(Entries provided Opens)

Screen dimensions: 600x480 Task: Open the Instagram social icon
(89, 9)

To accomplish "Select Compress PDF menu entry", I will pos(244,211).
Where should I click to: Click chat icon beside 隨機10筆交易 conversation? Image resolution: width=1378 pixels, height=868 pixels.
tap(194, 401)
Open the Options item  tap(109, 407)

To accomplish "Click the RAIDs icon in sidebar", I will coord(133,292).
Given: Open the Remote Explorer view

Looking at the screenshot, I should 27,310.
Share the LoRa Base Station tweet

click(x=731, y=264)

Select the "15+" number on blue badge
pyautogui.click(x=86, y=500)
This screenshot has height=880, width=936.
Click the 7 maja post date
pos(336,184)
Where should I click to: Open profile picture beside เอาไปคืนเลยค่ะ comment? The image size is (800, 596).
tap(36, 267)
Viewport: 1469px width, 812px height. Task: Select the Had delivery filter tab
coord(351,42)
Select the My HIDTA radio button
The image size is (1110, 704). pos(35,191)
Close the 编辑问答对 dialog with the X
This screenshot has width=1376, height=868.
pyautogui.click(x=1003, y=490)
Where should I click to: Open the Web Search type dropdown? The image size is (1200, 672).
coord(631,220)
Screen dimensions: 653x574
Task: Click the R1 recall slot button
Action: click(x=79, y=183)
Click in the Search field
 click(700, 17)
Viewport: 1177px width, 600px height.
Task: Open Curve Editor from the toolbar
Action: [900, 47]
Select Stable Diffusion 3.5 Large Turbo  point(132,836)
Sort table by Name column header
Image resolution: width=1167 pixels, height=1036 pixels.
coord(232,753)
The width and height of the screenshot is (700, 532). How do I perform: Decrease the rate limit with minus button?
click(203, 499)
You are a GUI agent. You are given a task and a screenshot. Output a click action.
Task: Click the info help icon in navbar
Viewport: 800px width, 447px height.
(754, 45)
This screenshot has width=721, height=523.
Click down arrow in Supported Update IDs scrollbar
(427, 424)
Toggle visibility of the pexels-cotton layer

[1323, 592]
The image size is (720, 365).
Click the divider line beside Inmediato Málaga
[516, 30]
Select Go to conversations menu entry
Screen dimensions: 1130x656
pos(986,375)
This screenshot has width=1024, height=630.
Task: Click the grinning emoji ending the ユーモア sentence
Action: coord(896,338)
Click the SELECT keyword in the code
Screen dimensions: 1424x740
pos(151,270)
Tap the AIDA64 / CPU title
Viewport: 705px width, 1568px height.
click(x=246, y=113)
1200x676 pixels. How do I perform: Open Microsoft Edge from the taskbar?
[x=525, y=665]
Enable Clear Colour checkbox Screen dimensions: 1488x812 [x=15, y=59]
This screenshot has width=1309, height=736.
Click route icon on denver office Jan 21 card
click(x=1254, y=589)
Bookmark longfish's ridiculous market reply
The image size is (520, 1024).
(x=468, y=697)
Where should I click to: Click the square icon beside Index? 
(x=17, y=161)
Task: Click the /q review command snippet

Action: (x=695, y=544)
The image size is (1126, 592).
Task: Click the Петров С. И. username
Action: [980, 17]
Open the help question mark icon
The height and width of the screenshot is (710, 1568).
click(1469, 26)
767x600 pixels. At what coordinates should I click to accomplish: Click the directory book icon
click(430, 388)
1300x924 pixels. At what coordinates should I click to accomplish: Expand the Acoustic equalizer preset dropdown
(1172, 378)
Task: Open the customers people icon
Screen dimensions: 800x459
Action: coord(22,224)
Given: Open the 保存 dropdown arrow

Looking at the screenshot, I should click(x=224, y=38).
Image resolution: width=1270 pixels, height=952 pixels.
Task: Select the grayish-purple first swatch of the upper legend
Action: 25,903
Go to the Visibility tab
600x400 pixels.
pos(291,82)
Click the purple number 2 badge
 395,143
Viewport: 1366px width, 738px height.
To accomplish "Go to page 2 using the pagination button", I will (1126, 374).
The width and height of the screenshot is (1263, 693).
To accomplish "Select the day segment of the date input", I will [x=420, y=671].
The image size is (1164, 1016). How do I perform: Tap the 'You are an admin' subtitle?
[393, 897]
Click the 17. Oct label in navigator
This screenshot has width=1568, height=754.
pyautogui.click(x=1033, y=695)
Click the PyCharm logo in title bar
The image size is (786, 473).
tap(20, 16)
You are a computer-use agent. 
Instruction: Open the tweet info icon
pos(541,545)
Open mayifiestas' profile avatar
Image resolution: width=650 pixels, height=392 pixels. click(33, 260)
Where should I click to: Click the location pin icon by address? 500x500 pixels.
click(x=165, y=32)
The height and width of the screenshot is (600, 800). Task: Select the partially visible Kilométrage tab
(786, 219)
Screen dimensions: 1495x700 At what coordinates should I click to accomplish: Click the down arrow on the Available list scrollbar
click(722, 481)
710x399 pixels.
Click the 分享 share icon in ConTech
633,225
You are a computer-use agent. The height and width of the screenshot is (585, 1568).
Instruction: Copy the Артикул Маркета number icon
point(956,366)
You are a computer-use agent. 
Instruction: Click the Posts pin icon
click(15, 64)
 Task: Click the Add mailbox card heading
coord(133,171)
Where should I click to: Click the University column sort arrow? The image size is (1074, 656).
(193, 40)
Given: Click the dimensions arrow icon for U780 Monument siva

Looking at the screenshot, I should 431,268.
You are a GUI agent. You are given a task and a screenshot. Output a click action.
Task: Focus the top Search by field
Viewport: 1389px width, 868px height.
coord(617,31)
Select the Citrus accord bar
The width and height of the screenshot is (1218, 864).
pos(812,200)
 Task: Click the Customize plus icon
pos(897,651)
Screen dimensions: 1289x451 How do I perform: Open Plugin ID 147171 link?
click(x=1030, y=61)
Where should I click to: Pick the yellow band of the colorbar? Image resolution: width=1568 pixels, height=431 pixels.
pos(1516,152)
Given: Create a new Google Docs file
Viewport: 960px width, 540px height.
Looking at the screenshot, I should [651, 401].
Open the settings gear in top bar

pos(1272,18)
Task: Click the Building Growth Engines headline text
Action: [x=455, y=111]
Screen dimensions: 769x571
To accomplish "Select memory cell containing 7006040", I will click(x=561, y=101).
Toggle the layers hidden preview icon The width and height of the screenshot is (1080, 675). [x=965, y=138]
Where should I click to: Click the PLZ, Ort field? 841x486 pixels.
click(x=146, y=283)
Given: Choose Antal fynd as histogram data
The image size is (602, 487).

(Entries provided Closes)

• [What you need to do]: Print the records again in their entirety, character for character.

• [Response to this task]:
Screen dimensions: 600x480 Task: Open the Instagram social icon
(89, 9)

To accomplish "Select Compress PDF menu entry", I will pos(244,211).
Where should I click to: Click chat icon beside 隨機10筆交易 conversation? Image resolution: width=1378 pixels, height=868 pixels.
tap(194, 401)
Open the Options item  tap(109, 407)

To accomplish "Click the RAIDs icon in sidebar", I will coord(133,292).
Given: Open the Remote Explorer view

Looking at the screenshot, I should 27,310.
Share the LoRa Base Station tweet

click(x=731, y=264)

Select the "15+" number on blue badge
pyautogui.click(x=86, y=500)
This screenshot has height=880, width=936.
Click the 7 maja post date
pos(336,184)
Where should I click to: Open profile picture beside เอาไปคืนเลยค่ะ comment? The image size is (800, 596).
tap(36, 267)
Viewport: 1469px width, 812px height. Task: Select the Had delivery filter tab
coord(351,42)
Select the My HIDTA radio button
The image size is (1110, 704). pos(35,191)
Close the 编辑问答对 dialog with the X
This screenshot has width=1376, height=868.
pyautogui.click(x=1003, y=490)
Where should I click to: Open the Web Search type dropdown? The image size is (1200, 672).
coord(631,220)
Screen dimensions: 653x574
Task: Click the R1 recall slot button
Action: click(x=79, y=183)
Click in the Search field
 click(700, 17)
Viewport: 1177px width, 600px height.
Task: Open Curve Editor from the toolbar
Action: [900, 47]
Select Stable Diffusion 3.5 Large Turbo  point(132,836)
Sort table by Name column header
Image resolution: width=1167 pixels, height=1036 pixels.
coord(232,753)
The width and height of the screenshot is (700, 532). How do I perform: Decrease the rate limit with minus button?
click(203, 499)
You are a GUI agent. You are given a task and a screenshot. Output a click action.
Task: Click the info help icon in navbar
Viewport: 800px width, 447px height.
(754, 45)
This screenshot has width=721, height=523.
Click down arrow in Supported Update IDs scrollbar
(427, 424)
Toggle visibility of the pexels-cotton layer

[1323, 592]
The image size is (720, 365).
Click the divider line beside Inmediato Málaga
[516, 30]
Select Go to conversations menu entry
Screen dimensions: 1130x656
pos(986,375)
This screenshot has width=1024, height=630.
Task: Click the grinning emoji ending the ユーモア sentence
Action: coord(896,338)
Click the SELECT keyword in the code
Screen dimensions: 1424x740
pos(151,270)
Tap the AIDA64 / CPU title
Viewport: 705px width, 1568px height.
click(x=246, y=113)
1200x676 pixels. How do I perform: Open Microsoft Edge from the taskbar?
[x=525, y=665]
Enable Clear Colour checkbox Screen dimensions: 1488x812 [x=15, y=59]
This screenshot has width=1309, height=736.
Click route icon on denver office Jan 21 card
click(x=1254, y=589)
Bookmark longfish's ridiculous market reply
The image size is (520, 1024).
(x=468, y=697)
Where should I click to: Click the square icon beside Index? 
(x=17, y=161)
Task: Click the /q review command snippet

Action: (x=695, y=544)
The image size is (1126, 592).
Task: Click the Петров С. И. username
Action: [980, 17]
Open the help question mark icon
The height and width of the screenshot is (710, 1568).
click(1469, 26)
767x600 pixels. At what coordinates should I click to accomplish: Click the directory book icon
click(430, 388)
1300x924 pixels. At what coordinates should I click to accomplish: Expand the Acoustic equalizer preset dropdown
(1172, 378)
Task: Open the customers people icon
Screen dimensions: 800x459
Action: coord(22,224)
Given: Open the 保存 dropdown arrow

Looking at the screenshot, I should click(x=224, y=38).
Image resolution: width=1270 pixels, height=952 pixels.
Task: Select the grayish-purple first swatch of the upper legend
Action: 25,903
Go to the Visibility tab
600x400 pixels.
pos(291,82)
Click the purple number 2 badge
 395,143
Viewport: 1366px width, 738px height.
To accomplish "Go to page 2 using the pagination button", I will (1126, 374).
The width and height of the screenshot is (1263, 693).
To accomplish "Select the day segment of the date input", I will [x=420, y=671].
The image size is (1164, 1016). How do I perform: Tap the 'You are an admin' subtitle?
[393, 897]
Click the 17. Oct label in navigator
This screenshot has width=1568, height=754.
pyautogui.click(x=1033, y=695)
Click the PyCharm logo in title bar
The image size is (786, 473).
tap(20, 16)
You are a computer-use agent. 
Instruction: Open the tweet info icon
pos(541,545)
Open mayifiestas' profile avatar
Image resolution: width=650 pixels, height=392 pixels. click(33, 260)
Where should I click to: Click the location pin icon by address? 500x500 pixels.
click(x=165, y=32)
The height and width of the screenshot is (600, 800). Task: Select the partially visible Kilométrage tab
(786, 219)
Screen dimensions: 1495x700 At what coordinates should I click to accomplish: Click the down arrow on the Available list scrollbar
click(722, 481)
710x399 pixels.
Click the 分享 share icon in ConTech
633,225
You are a computer-use agent. The height and width of the screenshot is (585, 1568).
Instruction: Copy the Артикул Маркета number icon
point(956,366)
You are a computer-use agent. 
Instruction: Click the Posts pin icon
click(15, 64)
 Task: Click the Add mailbox card heading
coord(133,171)
Where should I click to: Click the University column sort arrow? The image size is (1074, 656).
(193, 40)
Given: Click the dimensions arrow icon for U780 Monument siva

Looking at the screenshot, I should 431,268.
You are a GUI agent. You are given a task and a screenshot. Output a click action.
Task: Focus the top Search by field
Viewport: 1389px width, 868px height.
coord(617,31)
Select the Citrus accord bar
The width and height of the screenshot is (1218, 864).
pos(812,200)
 Task: Click the Customize plus icon
pos(897,651)
Screen dimensions: 1289x451 How do I perform: Open Plugin ID 147171 link?
click(x=1030, y=61)
Where should I click to: Pick the yellow band of the colorbar? Image resolution: width=1568 pixels, height=431 pixels.
pos(1516,152)
Given: Create a new Google Docs file
Viewport: 960px width, 540px height.
Looking at the screenshot, I should [651, 401].
Open the settings gear in top bar

pos(1272,18)
Task: Click the Building Growth Engines headline text
Action: [x=455, y=111]
Screen dimensions: 769x571
To accomplish "Select memory cell containing 7006040", I will click(x=561, y=101).
Toggle the layers hidden preview icon The width and height of the screenshot is (1080, 675). [x=965, y=138]
Where should I click to: Click the PLZ, Ort field? 841x486 pixels.
click(x=146, y=283)
Given: Choose Antal fynd as histogram data
The image size is (602, 487).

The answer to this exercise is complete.